CEO, Southern Province Cement Company (SPCC)

The main difference between 2019 and 2020 was seen in 3Q2020. The construction business slowed down in 2Q2020 due to COVID-19, and in the third quarter businesses bounced back to normal. The increase was due to two reasons: the return of the construction business after the critical time and the stability of cement prices. In 2020, the quantities of cement sold were 20% more then 2019 and the price was a little higher. Exports can also be a great source of sales, and exports will certainly have a positive impact on company results if export prices return to previous figures. The main goal is to supply the need for the local market. Our goal for 2021 is to have more sales than in 2020 based on the projects announced by the government this year. I expect a positive result for all cement companies based on local demand. SPCC was established in 1978, and the first production was in 1982 at the Jazan Plant. SPCC is considered one of the biggest cement companies in the Middle East. It has three cement plants in three different regions in Saudi Arabia (Jazan, Assir, and Makkah), and the government holds more then 50% of SPCC shares.


Fawwaz Al Mugbel

CEO, Middle East Specialized Cables Co. (MESC)

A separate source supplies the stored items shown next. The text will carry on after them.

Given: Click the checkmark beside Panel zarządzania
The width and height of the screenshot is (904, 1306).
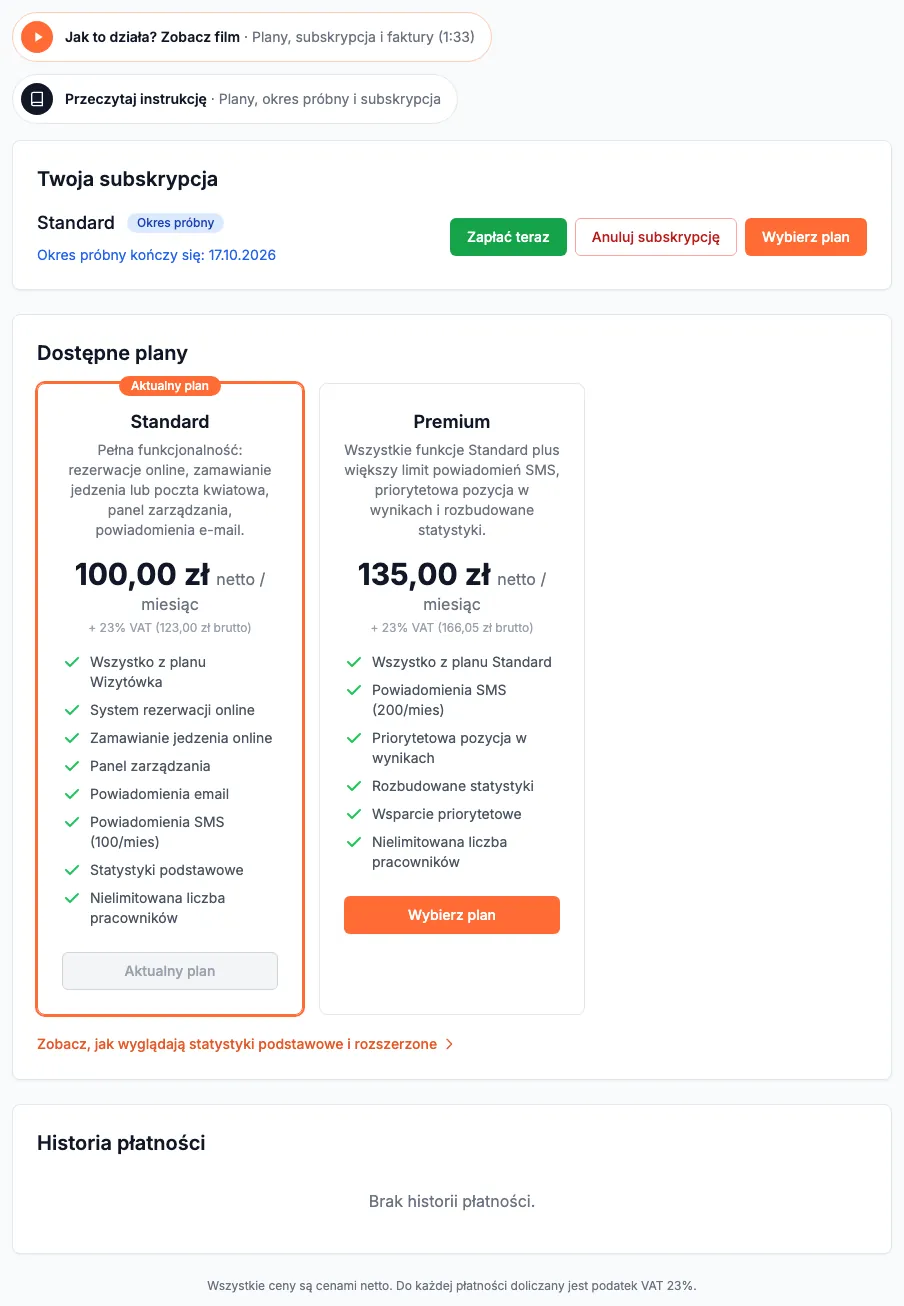Looking at the screenshot, I should click(x=72, y=766).
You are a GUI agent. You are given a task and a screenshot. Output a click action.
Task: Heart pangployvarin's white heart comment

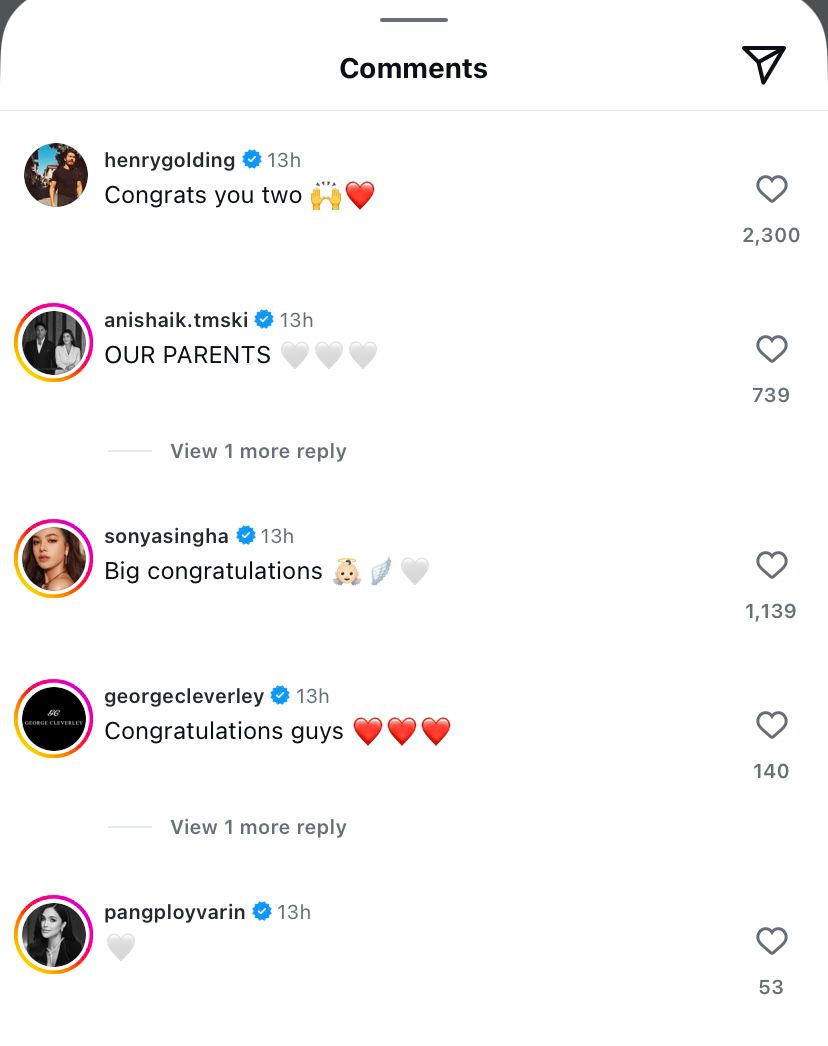[771, 941]
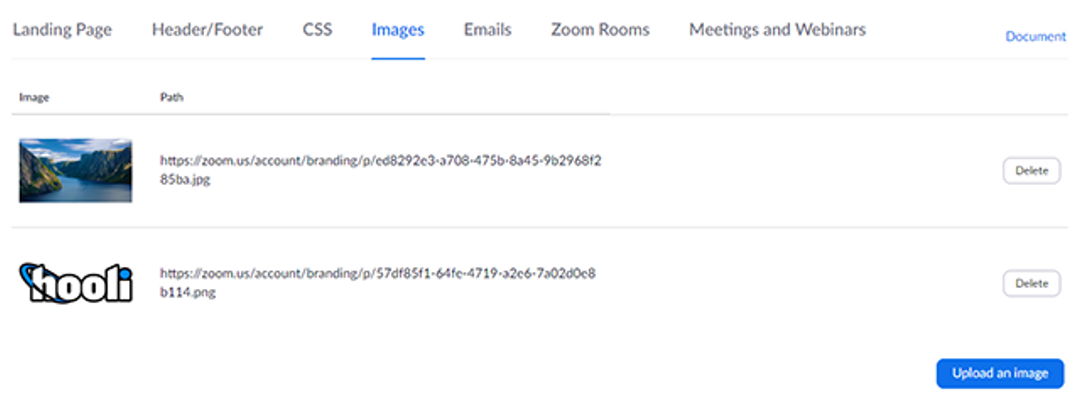Open the Document link
This screenshot has height=407, width=1080.
pos(1035,36)
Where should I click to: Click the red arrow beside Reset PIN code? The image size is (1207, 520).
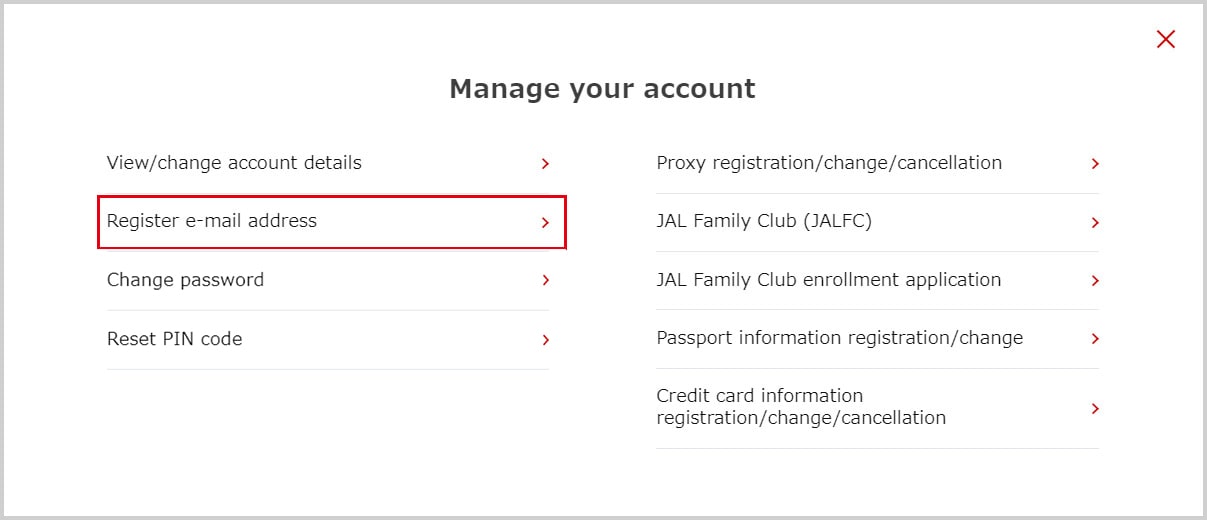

MESC is a public limited company that was listed on Tadawul in 2007. MESC's cables are divided into three categories. Category A targets oil and gas and power companies with instrumental cables. Category B includes data cables, TV cables, and fire alarm cables, and category C comprises building wires, power cables, and flexible cables. In terms of market share, our biggest segment is category A. We represent about 60% of the market for instrumental cables. MESC is the only Saudi company that works with Aramco because it has all the certifications. According to Vision 2030, the government is planning to increase non-oil exports by 25-50%. The plan is to invest more in the industrial and tourism sectors. For example, the government is investing heavily in the defense industry and technology sector. In the oil and gas space, Aramco will continue to grow and further strengthen its position as the world's largest company. The downstream sector will experience slow growth but the government will try to balance that by localizing all the purchasing of Aramco. This will translate into more investment in the industrial sector.